> The records
○ ○ ○ ○
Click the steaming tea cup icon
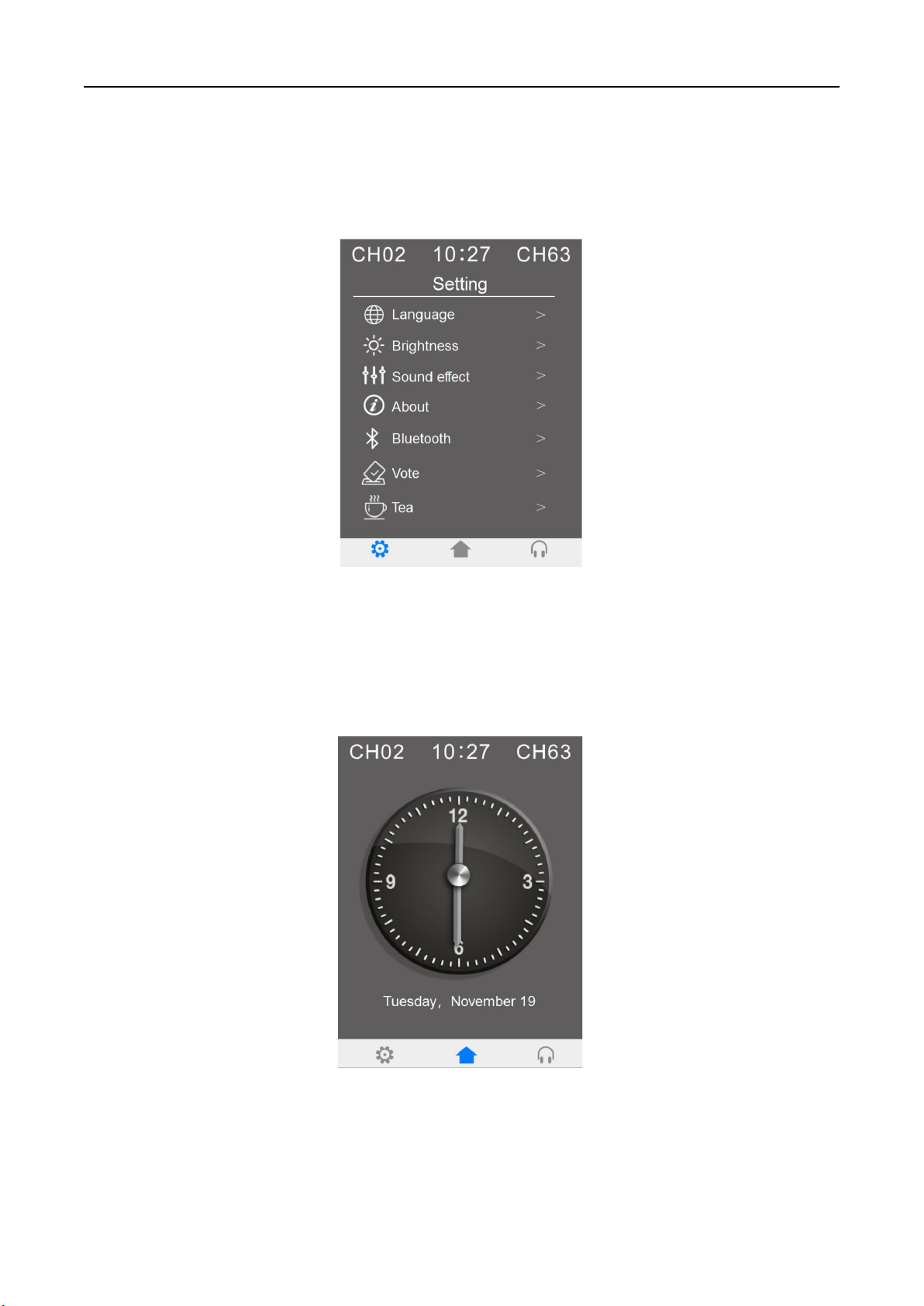The width and height of the screenshot is (924, 1306). point(375,507)
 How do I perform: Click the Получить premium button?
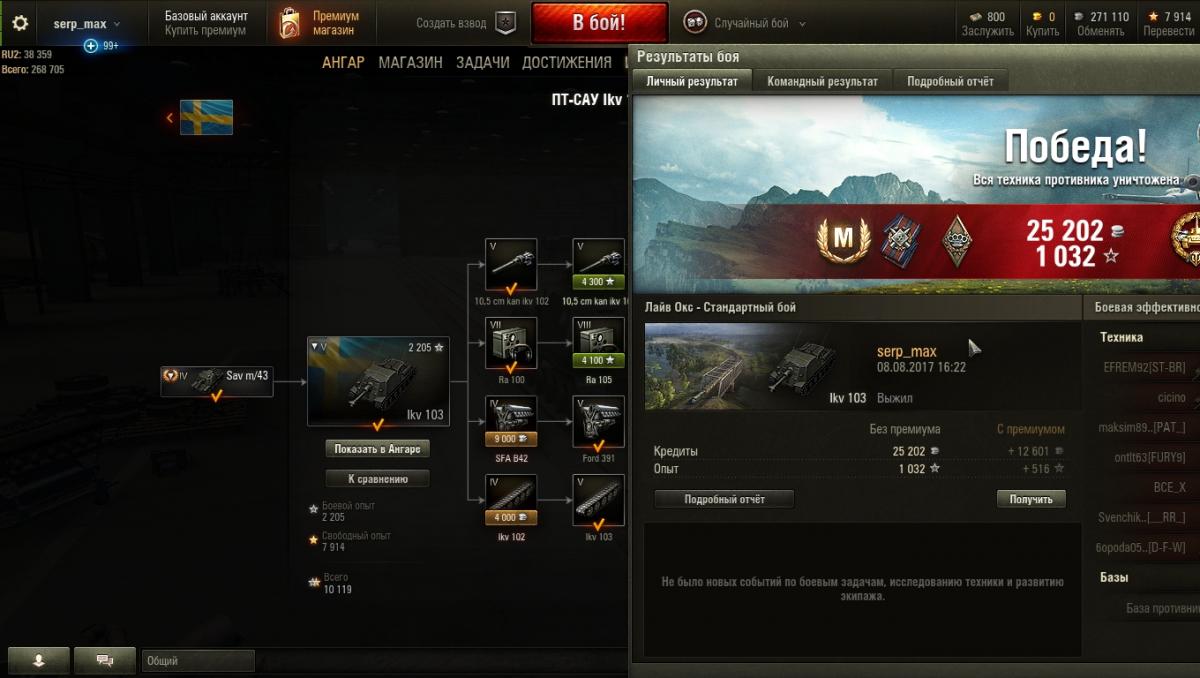[1031, 498]
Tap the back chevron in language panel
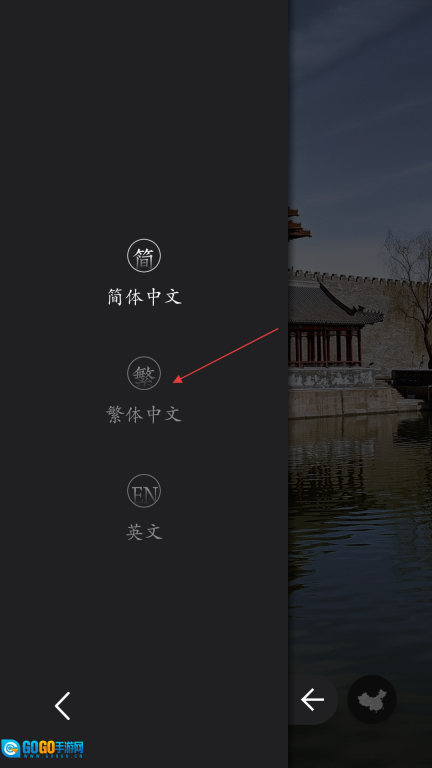The width and height of the screenshot is (432, 768). coord(62,706)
○ ○ ○ ○
Set down the material exactly, every line of it, except for the pictures.

> Answer to the problem
Click the steaming tea cup icon
The width and height of the screenshot is (924, 1306). point(375,507)
 How do I perform: Click the Получить premium button?
[1031, 498]
Tap the back chevron in language panel
The width and height of the screenshot is (432, 768). coord(62,706)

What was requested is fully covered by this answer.